> _Page excerpt_
"""

The generated file is usually referred to as a diff file or sometimes a patch file. It includes all the changes between the old file and the new one, plus the additional context needed to understand the changes and to apply those changes back to the original file.

There's a command called patch that takes a file generated by diff and applies the changes to the original file. How do we do that? We'll pass the name of the file that we want to patch as the first parameter to the command and then we'll provide the diff file through standard input.

We get one single line that says the file was patched, which means that we've successfully applied the changes.

You might be wondering, why go through all this trouble diffing, and patching, and not just send the whole file instead?

There are a few reasons for this:

The main reason is that the original code could have changed. By using a diff instead of the whole file, we can clearly see what they changed, no matter which version they were using. The patch command can detect that there were changes made to the file and will do its best to apply the diff anyways. It won't always succeed but in many cases it will.
Another reason is structure. In this case we're patching a single small file. But sometimes, you might be modifying a bunch of large files inside of a huge project. Say you are changing four files in a project tree that contain 100 different files, arranged in different directories according to what they do. If you were to send the whole files, you'd need to specify where those files were supposed to be placed. As we called out, we can diff whole directory structures and in that case the diff file can specify where each change file should be without having to do any manual juggling.

Practical Application of diff and patch

Imagine this, a colleague is asking our help with fixing a script named disk_usage.py.

Before we change anything, let’s make a couple copies of the script. We'll add _original to one copy, which we’ll keep unmodified and use for comparison and _fixed to the other copy, which we’ll use to repair our fix.

After making the changes, we need to send a fixed to our colleague so that they can fix their script.

By calling patch with the diff file, we've applied the changes that were necessary to fix the bugs. Let's check that disk_usage.py now executes successfully.

But this is still a very manual process, where version control systems can really help.

"""

> _Data shown_
"""

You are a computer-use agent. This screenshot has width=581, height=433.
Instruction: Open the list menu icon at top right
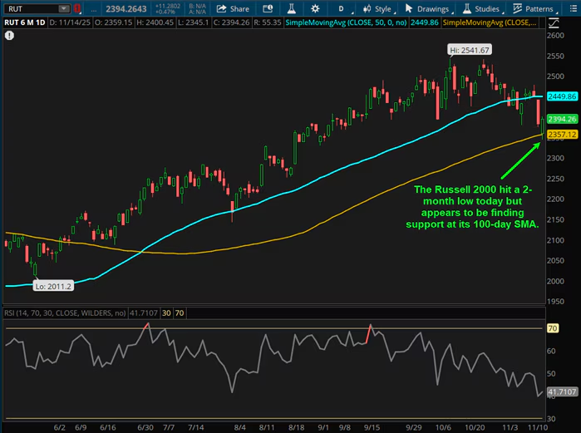(x=573, y=8)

"""

> _Problems_
a) Translate this sentence from the diff and patch excerpt into Spanish: "We get one single line that says the file was patched, which means that we've successfully applied the changes."
b) Please turn the paragraph in the diff and patch excerpt that begins "The main reason is that the original code could have changed" into a short bulleted list that keeps its main facts.
c) Write the next part of the excerpt on diff and patch, picking up after its final sentence.
The material after the text has nothing to do with it.

> _Per-task outputs_
a) Obtenemos una sola línea que dice que el archivo fue parcheado, lo que significa que hemos aplicado los cambios con éxito.

b)
- The original code may have changed.
- A diff shows clearly what was changed, regardless of which version was in use.
- The patch command can detect changes made to the file and will still try to apply the diff.
- It won't always succeed, but in many cases it will.

c)
diff and patch Cheat Sheet

diff

diff is used to find differences between two files. On its own, it’s a bit hard to use; instead, use it with diff -u to find lines which differ in two files:

diff -u

diff -u is used to compare two files, line by line, and have the differing lines compared side-by-side in the same output. See below:

~$ cat menu1.txt 
Menu1:

Apples
Bananas
Oranges
Pears

~$ cat menu2.txt 
Menu:

Apples
Bananas
Grapes
Strawberries

~$ diff -u menu1.txt menu2.txt 
--- menu1.txt   2019-12-16 18:46:13.794879924 +0900
+++ menu2.txt   2019-12-16 18:46:42.090995670 +0900
@@ -1,6 +1,6 @@
-Menu1:
+Menu:
 
 Apples
 Bananas
-Oranges
-Pears
+Grapes
+Strawberries

Patch

Patch is useful for applying file differences. See the below example, which compares two files. The comparison is saved as a .diff file, which is then patched to the original file!

~$ cat hello_world.txt 
Hello World
~$ cat hello_world_long.txt 
Hello World

It's a wonderful day!
~$ diff -u hello_world.txt hello_world_long.txt 
--- hello_world.txt     2019-12-16 19:24:12.556102821 +0900
+++ hello_world_long.txt        2019-12-16 19:24:38.944207773 +0900
@@ -1 +1,3 @@
 Hello World
+
+It's a wonderful day!
~$ diff -u hello_world.txt hello_world_long.txt > hello_world.diff
~$ patch < hello_world.diff 
patching file hello_world.txt
~$ cat hello_world.txt 
Hello World

It's a wonderful day!

There are some other interesting patch and diff commands such as patch -p1, diff -r !

Check them out in the following references:

Version Control Systems

What is version control?

A Version Control System keeps track of the changes that we make to our files. By using a VCS, we can know when the changes were made and who made them.
It also lets us easily revert a change if it turned out not to be a good idea.
It makes collaboration easier by allowing us to merge changes from lots of different sources
Version Control System can be used to store much more than just code. We can use it to store configuration files, documentation, data files, or any other content that we may need to track.

Version Control and Automation

If anything breaks after you change your code, you can rely on the VCS to tell you what the file looked like before the change.

You can then revert to the old version quickly, so you can fix the problem fast and figure out what went wrong later. This functionality enhances the reliability of systems you operate.

Because of the audit trail provided by the VCS, you know exactly what version of the code to rollback to, which reduces the time it takes to fix the problem.

It's generally better to quickly roll back first and stop errors before spending time figuring out what went wrong.

Figuring out the bug might take up valuable time or worse, your first attempt at a solution can have its own bugs.

What is Git?

Git is a VCS created in 2005 by Linus Torvalds. The developer who started the Linux kernel.
Git is a free open source system available for installation on Unix based platforms, Windows and macOS.
Linus originally created get to help manage the task of developing the Linux kernel. This was difficult because a lot of geographically distributed programmers were collaborating to write a whole bunch of code.
Git has a distributed architecture. This means that every person contributing to a repository has full copy of the repository on their own development machines.
If you want to collaborate with others, it usually makes sense to set up a repository on a server to act as a kind of hub for everyone to interact with.
But Git doesn't rely on any kind of centralized server to provide control organizations to its workflow. Git can work as a standalone program as a server and as a client. This means that you can use Git on a single machine without even having a network connection.
Git clients can communicate with Git servers over the network using HTTP, SSH or Git's own special protocol.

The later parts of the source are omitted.